**SOURCE PASSAGE**
________

# Looking into converting to IR...



## minicoop1985 (Mar 23, 2014)

Alright, IR's got me intrigued, and I think I need to give it a shot. I can't risk sacrificing my 7D for a lot of reasons, so what's a good, cheapo (emphasis on cheap in case I screw it up, but with a decent enough sensor) used Canon EOS body that I can convert? I really, really wanna try this. We're on a river here, so there's a lot of perfect locations for it. Thanks, guys.


----------



## Gavjenks (Mar 23, 2014)

There aren't any, really. It's not like you can magically get away with having a crap camera in infrared but not in visual. If you want the same quality and speed and convenience and ability to capture moments you're used to in visible and equal keeper rates, you need equally good equipment, but simply in IR. 

In fact, for equal power and convenience if anything you would need BETTER equipment, due to the inherent disadvantage that the AF sensors in all commercial cameras today are based on visible light, not IR. So you can only ever use either mirror-down AF for one single calibrated PRIME lens, or you have to autofocus in live view mode.



So how cheap and old you go is simply how much you're willing to limit your abilities within this experiment, which is not really a question anybody can answer for you. IR already brings a disadvantage in that IR light focuses differently than visible (mentioned above), and any cheaper you go versus your current camera, you're just piling on that much more inconvenience on top of that initial penalty. Just gotta choose where, for you, is the best balance of dollars versus convenience penalty.


----------



## minicoop1985 (Mar 24, 2014)

That's where I'm torn. I don't wanna drop a lot of money without knowing what I'm getting into. At this point, I'm mainly just wondering if there's a particular Rebel body or something of the like that's worth nothing used and responds well to IR conversion so I can use my current lenses (OK, fine, lens) and get some decent image quality without dropping massive amounts of money. If the camera is cheap enough, hell, I'll do it myself. I have no qualms with manual focus-in fact, most of my fun photos lately have been manual. I appreciate the information, though, as I see you're converting a Rebel yourself.

To solve the "I have no idea what I'm getting into" problem, I spent the night converting my old Kodak EasyShare to IR. It's working, and I'll give it a real test tomorrow.


----------



## Overread (Mar 24, 2014)

You might contact one of the service centres that performs the operation to change cameras into IR. They might have a wider working understanding than most average users (most who do IR might only convert one camera so won't have much breadth of experience). They could suggest a good quality body that performs well whilst being a cheap option.


----------



## petrochemist (Mar 24, 2014)

Why stick to a EOS body?

I find electronic viewfinders a huge bonus for IR. You can get a full spectrum conversion add filters to the front to change sensitivity and still see to frame the image. I use a micro 4/3 camera that I brought pre converted which was relatively cheap (£150 with postage, whilst conversion cost is typically £250). It can be used with EOS lenses in aperture priority & manual mode (I don't have any canon lenses but use PK, M42, c-mount... as well as native lenses)

________

**DATA LINES**

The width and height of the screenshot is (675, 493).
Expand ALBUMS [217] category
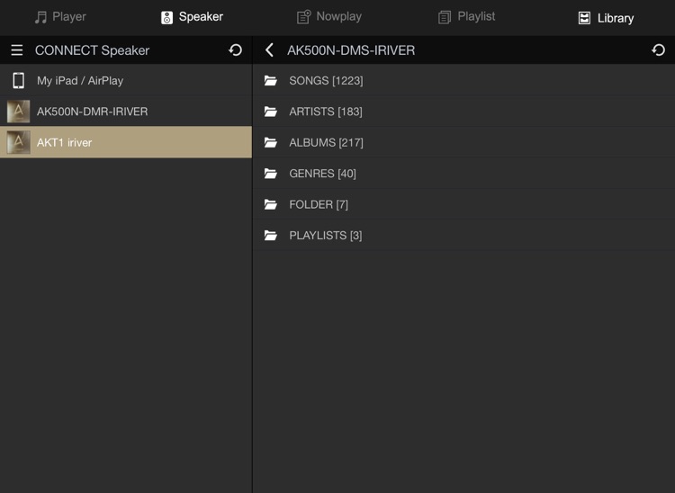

________

**EXERCISE 1**
In the IR conversion thread, shorten the paragraph beginning "In fact, for equal power and convenience" into a brief list that keeps its main facts.
**EXERCISE 2**
According to the IR conversion thread, how much did petrochemist pay for the pre-converted micro 4/3 camera?
**EXERCISE 3**
From the IR conversion thread, output the stretch from "## minicoop1985 (Mar 24, 2014)" through "Overread (Mar 24, 2014)" word for word.

**TASK SOLUTION 1**
- For equal power and convenience in IR, you might need better equipment than you use for visible light.
- The reason is that the AF sensors in all current commercial cameras are based on visible light, not IR.
- As a result, you can only use mirror-down AF with a single calibrated prime lens, or autofocus in live view mode.

**TASK SOLUTION 2**
£150 with postage.

**TASK SOLUTION 3**
## minicoop1985 (Mar 24, 2014)

That's where I'm torn. I don't wanna drop a lot of money without knowing what I'm getting into. At this point, I'm mainly just wondering if there's a particular Rebel body or something of the like that's worth nothing used and responds well to IR conversion so I can use my current lenses (OK, fine, lens) and get some decent image quality without dropping massive amounts of money. If the camera is cheap enough, hell, I'll do it myself. I have no qualms with manual focus-in fact, most of my fun photos lately have been manual. I appreciate the information, though, as I see you're converting a Rebel yourself.

To solve the "I have no idea what I'm getting into" problem, I spent the night converting my old Kodak EasyShare to IR. It's working, and I'll give it a real test tomorrow.


----------



## Overread (Mar 24, 2014)